ACTIVITY: Where does the string "beside" occur in the entries below? Copy every line where it does.

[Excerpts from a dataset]

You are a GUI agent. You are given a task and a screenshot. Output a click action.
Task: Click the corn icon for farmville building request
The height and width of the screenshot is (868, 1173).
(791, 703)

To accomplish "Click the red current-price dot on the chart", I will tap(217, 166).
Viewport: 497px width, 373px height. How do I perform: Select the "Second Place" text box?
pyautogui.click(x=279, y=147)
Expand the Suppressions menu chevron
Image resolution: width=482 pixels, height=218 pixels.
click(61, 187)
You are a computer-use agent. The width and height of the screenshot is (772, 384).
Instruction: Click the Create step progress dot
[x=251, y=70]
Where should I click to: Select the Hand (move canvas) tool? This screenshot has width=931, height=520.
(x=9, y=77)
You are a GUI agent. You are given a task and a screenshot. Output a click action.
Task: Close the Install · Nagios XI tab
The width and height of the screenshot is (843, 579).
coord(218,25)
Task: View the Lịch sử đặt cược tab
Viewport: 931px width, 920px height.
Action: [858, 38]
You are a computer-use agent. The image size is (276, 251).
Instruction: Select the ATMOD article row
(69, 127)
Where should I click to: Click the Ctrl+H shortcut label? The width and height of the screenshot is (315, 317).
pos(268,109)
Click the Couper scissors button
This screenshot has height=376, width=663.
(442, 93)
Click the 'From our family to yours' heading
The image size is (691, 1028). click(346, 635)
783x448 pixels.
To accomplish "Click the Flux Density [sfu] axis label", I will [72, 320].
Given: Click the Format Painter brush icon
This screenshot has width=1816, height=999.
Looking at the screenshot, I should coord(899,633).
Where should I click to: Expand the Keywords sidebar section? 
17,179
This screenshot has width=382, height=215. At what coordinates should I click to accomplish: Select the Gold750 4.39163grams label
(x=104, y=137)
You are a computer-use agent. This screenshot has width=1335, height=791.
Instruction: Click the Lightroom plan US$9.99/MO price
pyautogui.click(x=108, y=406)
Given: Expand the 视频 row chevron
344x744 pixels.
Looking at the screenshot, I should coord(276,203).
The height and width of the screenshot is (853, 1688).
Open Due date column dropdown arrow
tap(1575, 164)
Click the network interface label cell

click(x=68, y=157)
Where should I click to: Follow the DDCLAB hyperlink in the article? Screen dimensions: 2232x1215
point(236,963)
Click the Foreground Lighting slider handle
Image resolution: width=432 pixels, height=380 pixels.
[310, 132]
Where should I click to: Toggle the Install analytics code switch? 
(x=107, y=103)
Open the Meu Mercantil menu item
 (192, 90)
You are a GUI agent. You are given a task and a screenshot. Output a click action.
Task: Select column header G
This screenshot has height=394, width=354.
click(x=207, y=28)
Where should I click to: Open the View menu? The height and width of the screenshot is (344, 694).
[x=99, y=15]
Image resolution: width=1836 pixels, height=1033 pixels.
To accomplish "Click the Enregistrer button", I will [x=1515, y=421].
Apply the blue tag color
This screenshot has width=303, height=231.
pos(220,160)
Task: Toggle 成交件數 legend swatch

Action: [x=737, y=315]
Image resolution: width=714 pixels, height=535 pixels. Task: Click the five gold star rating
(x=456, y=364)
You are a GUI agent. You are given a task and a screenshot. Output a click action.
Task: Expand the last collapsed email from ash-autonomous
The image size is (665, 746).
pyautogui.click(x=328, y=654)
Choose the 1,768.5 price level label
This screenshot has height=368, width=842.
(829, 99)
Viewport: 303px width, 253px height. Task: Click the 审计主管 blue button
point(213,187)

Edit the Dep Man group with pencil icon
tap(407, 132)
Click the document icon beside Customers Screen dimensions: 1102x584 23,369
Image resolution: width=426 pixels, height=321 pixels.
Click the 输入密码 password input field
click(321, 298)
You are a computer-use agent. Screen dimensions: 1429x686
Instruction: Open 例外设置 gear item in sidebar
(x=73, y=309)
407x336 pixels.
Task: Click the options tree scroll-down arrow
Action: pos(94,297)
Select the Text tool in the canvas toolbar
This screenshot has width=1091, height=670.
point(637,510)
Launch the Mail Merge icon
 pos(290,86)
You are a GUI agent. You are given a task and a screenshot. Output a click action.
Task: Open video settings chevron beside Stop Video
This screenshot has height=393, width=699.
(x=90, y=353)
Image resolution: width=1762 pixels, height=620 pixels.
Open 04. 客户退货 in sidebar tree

ANSWER SPACE:
Click the document icon beside Customers Screen dimensions: 1102x584 23,369
Task: Open video settings chevron beside Stop Video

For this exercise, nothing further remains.